* Exercise directions:
Copy the data verbatim, beginning at the line containing "The image size is (724, 551)." and continuing through the line containing "pyautogui.click(x=324, y=193)".

* Material provided:
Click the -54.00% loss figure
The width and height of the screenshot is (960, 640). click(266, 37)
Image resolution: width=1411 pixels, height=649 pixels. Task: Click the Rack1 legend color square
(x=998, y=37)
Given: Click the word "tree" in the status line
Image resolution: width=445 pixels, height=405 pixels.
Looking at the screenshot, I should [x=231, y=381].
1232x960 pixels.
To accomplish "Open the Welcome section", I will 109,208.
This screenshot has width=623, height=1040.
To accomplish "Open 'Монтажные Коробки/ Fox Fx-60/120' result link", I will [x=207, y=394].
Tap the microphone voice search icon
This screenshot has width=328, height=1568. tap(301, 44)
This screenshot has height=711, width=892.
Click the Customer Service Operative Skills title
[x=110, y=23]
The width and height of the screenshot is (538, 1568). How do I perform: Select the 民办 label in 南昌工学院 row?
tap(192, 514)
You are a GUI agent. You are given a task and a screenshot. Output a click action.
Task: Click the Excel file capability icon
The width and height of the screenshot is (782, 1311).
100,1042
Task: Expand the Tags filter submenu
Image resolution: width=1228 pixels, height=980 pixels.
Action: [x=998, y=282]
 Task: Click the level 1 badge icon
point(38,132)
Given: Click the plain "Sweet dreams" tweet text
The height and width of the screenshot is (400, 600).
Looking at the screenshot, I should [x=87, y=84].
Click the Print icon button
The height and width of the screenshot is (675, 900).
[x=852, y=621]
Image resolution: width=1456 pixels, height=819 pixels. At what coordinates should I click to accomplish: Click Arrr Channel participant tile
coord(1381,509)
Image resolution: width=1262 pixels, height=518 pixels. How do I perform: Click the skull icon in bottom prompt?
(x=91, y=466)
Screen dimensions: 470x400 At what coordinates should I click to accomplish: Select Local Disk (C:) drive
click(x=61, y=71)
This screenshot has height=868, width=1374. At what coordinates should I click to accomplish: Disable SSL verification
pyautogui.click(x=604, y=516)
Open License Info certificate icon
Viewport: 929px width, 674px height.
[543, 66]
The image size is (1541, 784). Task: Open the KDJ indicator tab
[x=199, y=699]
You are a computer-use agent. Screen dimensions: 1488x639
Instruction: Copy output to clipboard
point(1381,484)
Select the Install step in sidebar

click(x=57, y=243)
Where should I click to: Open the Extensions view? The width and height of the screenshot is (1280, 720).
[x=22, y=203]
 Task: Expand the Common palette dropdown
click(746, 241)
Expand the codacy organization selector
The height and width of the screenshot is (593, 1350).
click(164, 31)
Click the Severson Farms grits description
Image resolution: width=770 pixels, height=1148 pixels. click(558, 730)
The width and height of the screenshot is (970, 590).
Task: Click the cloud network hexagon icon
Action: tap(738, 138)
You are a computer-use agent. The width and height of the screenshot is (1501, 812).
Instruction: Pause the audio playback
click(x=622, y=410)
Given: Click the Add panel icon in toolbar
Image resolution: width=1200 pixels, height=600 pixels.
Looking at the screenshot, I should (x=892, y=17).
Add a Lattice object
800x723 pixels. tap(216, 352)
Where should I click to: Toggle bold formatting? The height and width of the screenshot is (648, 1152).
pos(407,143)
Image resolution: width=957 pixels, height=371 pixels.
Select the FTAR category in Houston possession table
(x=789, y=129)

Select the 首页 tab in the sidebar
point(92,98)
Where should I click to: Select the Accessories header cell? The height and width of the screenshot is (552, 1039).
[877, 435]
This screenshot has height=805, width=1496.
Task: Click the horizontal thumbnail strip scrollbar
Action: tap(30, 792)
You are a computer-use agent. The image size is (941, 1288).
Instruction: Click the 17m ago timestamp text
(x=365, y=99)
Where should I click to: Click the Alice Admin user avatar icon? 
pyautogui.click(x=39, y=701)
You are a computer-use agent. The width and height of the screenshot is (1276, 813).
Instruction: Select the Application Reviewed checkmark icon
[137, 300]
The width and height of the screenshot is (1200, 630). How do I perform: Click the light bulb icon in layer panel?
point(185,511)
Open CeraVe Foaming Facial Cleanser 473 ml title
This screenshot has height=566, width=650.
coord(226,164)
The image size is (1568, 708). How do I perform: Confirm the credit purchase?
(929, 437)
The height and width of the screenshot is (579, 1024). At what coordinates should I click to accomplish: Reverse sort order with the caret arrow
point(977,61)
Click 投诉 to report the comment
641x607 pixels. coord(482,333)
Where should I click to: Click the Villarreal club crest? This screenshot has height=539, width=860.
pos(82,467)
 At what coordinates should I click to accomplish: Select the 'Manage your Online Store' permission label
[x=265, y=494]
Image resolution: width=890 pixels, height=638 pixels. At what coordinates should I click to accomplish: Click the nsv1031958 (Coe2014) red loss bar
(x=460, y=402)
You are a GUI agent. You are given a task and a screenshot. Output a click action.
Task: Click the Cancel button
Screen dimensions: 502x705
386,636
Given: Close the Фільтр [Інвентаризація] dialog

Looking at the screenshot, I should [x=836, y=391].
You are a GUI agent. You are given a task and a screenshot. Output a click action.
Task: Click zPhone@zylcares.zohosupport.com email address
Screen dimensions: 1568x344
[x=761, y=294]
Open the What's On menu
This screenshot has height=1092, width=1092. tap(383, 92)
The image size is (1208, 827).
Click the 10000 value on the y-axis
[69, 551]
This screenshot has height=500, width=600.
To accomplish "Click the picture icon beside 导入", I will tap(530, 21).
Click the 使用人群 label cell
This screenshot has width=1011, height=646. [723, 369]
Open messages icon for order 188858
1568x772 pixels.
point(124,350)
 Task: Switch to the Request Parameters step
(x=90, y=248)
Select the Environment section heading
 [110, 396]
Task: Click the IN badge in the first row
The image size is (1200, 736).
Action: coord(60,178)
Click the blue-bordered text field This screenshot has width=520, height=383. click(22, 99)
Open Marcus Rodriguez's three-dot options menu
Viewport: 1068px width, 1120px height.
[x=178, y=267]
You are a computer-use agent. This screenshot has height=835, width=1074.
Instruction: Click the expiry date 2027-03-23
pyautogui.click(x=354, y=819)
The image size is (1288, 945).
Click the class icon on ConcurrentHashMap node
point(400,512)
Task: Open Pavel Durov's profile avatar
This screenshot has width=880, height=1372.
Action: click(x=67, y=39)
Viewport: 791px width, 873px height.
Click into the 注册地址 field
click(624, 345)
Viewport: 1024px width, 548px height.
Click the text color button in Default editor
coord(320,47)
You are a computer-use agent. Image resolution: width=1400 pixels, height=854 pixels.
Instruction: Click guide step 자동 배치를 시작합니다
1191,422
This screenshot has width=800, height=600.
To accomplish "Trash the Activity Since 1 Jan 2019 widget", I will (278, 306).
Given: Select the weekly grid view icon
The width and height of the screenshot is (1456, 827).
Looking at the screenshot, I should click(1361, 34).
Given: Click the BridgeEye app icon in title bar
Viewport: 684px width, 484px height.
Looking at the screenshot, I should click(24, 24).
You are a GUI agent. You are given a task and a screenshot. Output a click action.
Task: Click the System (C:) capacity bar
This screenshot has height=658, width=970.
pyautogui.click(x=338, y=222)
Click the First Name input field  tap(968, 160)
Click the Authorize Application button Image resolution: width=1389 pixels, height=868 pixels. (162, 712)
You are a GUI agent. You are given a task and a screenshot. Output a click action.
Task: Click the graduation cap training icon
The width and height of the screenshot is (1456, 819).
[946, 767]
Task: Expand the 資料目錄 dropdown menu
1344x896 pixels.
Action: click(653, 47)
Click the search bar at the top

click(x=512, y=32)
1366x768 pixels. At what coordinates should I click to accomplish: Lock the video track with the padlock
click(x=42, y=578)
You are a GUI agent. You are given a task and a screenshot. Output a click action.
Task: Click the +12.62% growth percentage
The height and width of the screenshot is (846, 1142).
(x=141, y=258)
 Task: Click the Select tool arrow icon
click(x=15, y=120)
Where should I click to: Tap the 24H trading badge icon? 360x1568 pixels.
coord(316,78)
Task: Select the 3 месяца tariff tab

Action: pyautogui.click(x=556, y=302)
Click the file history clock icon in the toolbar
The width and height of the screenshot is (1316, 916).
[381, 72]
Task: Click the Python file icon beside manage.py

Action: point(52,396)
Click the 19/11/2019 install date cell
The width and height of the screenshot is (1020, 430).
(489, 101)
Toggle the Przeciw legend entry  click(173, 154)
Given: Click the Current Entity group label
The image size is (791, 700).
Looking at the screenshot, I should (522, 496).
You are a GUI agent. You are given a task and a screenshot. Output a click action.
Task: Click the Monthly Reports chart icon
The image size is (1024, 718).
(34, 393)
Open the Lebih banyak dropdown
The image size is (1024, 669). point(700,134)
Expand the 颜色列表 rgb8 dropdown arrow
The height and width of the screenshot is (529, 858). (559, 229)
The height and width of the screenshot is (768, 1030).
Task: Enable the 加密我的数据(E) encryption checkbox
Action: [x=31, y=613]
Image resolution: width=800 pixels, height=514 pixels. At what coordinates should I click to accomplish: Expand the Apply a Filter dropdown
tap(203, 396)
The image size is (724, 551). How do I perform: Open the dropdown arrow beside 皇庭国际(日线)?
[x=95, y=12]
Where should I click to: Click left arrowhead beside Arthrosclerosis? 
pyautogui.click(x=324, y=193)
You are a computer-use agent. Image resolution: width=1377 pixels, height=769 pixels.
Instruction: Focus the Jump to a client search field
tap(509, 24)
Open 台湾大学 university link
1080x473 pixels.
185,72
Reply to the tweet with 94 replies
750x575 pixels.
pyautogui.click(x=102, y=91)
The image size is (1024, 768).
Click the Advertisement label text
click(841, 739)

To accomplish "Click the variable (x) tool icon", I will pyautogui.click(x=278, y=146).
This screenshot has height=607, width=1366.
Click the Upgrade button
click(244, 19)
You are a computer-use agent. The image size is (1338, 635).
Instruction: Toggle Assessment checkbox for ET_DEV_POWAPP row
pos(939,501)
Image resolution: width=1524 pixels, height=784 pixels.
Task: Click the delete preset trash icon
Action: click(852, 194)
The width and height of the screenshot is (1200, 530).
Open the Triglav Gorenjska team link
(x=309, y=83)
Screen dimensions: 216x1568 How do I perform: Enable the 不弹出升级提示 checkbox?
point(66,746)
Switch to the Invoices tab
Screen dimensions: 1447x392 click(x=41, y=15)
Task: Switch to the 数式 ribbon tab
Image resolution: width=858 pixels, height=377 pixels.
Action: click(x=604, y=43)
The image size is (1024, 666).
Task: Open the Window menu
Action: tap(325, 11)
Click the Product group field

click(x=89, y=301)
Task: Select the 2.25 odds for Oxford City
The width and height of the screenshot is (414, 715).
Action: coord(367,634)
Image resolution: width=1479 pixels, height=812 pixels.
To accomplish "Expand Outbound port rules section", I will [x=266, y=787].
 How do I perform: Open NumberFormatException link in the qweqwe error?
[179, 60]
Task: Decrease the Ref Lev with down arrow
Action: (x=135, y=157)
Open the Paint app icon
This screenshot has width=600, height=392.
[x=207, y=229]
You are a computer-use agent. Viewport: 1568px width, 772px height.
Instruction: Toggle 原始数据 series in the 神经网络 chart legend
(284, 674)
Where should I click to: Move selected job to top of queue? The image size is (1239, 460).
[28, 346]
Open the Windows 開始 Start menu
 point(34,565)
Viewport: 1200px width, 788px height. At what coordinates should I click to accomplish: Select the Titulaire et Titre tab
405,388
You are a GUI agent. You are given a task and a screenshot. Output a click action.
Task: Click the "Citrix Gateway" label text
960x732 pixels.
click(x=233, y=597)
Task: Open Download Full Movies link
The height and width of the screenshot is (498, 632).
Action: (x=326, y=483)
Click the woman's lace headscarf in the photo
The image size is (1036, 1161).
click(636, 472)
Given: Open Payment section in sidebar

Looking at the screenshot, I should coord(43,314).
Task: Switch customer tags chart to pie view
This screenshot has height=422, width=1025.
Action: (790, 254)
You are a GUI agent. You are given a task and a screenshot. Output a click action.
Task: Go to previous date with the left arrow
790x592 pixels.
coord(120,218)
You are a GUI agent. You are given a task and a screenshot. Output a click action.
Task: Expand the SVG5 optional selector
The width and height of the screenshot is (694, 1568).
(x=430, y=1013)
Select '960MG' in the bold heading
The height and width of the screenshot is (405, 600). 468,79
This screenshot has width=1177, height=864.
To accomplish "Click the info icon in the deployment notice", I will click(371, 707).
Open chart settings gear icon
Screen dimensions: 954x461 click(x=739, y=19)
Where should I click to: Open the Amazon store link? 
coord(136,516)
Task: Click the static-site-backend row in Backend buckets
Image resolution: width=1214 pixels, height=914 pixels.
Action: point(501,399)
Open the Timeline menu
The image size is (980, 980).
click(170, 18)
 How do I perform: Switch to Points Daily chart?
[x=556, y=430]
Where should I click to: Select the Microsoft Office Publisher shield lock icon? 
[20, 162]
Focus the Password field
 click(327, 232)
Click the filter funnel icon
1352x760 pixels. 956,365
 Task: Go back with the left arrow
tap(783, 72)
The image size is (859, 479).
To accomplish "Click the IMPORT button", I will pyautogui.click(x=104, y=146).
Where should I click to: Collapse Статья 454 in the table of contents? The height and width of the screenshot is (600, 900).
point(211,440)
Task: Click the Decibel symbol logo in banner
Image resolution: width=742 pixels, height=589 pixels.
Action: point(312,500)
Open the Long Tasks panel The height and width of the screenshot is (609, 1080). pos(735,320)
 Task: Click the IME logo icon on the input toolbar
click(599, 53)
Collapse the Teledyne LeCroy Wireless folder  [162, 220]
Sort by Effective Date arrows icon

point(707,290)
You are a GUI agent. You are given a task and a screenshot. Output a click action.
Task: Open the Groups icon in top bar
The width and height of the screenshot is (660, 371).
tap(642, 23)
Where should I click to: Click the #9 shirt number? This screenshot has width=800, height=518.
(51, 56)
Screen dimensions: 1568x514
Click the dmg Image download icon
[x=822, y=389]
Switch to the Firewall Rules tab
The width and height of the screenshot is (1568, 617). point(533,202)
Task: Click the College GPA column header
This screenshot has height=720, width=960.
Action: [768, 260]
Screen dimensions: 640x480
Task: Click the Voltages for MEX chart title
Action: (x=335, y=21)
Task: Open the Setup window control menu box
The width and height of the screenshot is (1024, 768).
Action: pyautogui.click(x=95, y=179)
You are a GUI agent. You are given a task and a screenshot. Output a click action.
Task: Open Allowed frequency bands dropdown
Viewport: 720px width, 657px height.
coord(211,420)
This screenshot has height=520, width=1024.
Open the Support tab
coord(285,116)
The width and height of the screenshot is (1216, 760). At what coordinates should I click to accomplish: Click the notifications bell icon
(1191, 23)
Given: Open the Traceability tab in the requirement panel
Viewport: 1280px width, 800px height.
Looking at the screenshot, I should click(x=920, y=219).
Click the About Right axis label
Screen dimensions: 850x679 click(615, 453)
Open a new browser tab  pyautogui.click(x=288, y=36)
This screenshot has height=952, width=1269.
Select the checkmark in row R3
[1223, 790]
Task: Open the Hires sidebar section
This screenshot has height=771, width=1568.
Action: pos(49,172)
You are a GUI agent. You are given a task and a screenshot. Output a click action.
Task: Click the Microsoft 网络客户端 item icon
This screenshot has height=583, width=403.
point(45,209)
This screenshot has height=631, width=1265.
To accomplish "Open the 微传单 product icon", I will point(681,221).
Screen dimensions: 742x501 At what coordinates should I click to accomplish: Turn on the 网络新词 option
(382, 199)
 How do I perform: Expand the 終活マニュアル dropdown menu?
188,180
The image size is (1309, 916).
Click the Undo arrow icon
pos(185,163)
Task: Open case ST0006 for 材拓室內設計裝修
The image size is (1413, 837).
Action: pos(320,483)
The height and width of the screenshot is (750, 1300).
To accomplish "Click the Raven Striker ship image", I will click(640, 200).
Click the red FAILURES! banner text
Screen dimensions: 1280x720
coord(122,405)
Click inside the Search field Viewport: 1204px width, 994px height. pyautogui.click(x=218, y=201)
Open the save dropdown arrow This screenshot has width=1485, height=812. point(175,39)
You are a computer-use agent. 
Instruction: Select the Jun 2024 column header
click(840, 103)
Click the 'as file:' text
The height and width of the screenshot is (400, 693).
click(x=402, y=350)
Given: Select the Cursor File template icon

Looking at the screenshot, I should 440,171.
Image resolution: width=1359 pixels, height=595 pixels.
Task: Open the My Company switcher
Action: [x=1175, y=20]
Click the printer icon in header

* Answer to this exercise:
The image size is (724, 551). How do I perform: Open the dropdown arrow beside 皇庭国际(日线)?
[x=95, y=12]
Where should I click to: Click left arrowhead beside Arthrosclerosis? 
pyautogui.click(x=324, y=193)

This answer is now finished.